What you will do>
Below is a block of entries; repeat exactly the lines starting at the line that contains "Viewport: 2576px width, 1352px height." and ending at the line that contains "The image size is (2331, 1527).", both included.

* * * * * * *

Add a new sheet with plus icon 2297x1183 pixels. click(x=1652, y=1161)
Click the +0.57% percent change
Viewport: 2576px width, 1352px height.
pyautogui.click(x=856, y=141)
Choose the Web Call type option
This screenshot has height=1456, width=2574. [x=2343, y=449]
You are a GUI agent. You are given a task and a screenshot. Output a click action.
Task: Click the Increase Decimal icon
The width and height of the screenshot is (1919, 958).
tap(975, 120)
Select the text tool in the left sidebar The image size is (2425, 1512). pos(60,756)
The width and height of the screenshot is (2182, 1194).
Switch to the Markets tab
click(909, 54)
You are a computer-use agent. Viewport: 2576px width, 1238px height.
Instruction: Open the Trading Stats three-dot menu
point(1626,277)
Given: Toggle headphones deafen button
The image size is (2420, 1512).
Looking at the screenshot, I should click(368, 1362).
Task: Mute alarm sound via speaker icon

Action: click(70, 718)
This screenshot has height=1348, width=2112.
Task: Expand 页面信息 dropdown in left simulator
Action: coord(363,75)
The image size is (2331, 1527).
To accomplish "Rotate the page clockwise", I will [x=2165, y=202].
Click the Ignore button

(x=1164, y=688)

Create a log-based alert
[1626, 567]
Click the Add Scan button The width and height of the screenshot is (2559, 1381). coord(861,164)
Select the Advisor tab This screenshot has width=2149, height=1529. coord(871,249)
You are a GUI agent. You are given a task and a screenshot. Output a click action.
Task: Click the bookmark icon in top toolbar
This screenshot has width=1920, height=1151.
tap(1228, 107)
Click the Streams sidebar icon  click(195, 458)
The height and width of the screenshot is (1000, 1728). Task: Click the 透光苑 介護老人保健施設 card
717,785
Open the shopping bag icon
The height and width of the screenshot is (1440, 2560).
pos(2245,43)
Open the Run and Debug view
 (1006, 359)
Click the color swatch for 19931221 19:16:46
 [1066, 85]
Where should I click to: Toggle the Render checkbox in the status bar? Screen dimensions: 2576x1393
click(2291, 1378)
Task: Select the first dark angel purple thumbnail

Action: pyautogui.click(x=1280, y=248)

* * * * * * *

Exercise output>
Viewport: 2576px width, 1352px height.
pyautogui.click(x=856, y=141)
Choose the Web Call type option
This screenshot has height=1456, width=2574. [x=2343, y=449]
You are a GUI agent. You are given a task and a screenshot. Output a click action.
Task: Click the Increase Decimal icon
The width and height of the screenshot is (1919, 958).
tap(975, 120)
Select the text tool in the left sidebar The image size is (2425, 1512). pos(60,756)
The width and height of the screenshot is (2182, 1194).
Switch to the Markets tab
click(909, 54)
You are a computer-use agent. Viewport: 2576px width, 1238px height.
Instruction: Open the Trading Stats three-dot menu
point(1626,277)
Given: Toggle headphones deafen button
The image size is (2420, 1512).
Looking at the screenshot, I should click(368, 1362).
Task: Mute alarm sound via speaker icon

Action: click(70, 718)
This screenshot has height=1348, width=2112.
Task: Expand 页面信息 dropdown in left simulator
Action: coord(363,75)
The image size is (2331, 1527).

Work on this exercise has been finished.